Identify each line in the items below that contains the string "pixels", and copy those lines out in full.

=== MATERIAL FOR THIS EXERCISE ===
========================
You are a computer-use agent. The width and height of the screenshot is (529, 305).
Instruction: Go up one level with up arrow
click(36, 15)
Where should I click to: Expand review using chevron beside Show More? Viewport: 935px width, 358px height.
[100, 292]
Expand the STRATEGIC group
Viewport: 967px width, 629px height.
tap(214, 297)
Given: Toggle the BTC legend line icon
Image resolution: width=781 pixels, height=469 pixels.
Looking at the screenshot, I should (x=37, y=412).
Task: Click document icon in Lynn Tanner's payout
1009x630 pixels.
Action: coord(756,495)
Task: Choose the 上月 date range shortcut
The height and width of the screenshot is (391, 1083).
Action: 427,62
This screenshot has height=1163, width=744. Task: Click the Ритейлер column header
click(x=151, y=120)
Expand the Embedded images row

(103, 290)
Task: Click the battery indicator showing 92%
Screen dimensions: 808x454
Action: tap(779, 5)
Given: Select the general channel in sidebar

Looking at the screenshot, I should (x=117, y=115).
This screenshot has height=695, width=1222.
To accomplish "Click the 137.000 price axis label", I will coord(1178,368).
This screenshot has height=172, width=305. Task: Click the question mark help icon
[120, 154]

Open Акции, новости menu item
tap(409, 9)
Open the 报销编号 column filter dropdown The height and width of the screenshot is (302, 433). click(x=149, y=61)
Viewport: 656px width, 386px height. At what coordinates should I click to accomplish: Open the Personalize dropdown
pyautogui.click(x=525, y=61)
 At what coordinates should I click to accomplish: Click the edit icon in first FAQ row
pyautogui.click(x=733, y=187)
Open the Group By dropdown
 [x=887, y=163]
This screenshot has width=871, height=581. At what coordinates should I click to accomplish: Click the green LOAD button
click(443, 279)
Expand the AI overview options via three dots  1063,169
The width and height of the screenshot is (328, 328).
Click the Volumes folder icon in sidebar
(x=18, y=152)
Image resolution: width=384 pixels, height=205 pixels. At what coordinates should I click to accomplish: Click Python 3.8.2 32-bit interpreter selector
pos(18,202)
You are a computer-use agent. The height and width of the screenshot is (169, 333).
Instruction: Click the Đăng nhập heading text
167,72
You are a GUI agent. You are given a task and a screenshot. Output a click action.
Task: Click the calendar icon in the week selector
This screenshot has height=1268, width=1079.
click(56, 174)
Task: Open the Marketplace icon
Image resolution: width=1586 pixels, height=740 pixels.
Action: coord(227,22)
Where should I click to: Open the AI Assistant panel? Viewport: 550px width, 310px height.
========================
=== THE OUTPUT ===
Image resolution: width=781 pixels, height=469 pixels.
1009x630 pixels.
Image resolution: width=384 pixels, height=205 pixels. At what coordinates should I click to accomplish: Click Python 3.8.2 32-bit interpreter selector
Image resolution: width=1586 pixels, height=740 pixels.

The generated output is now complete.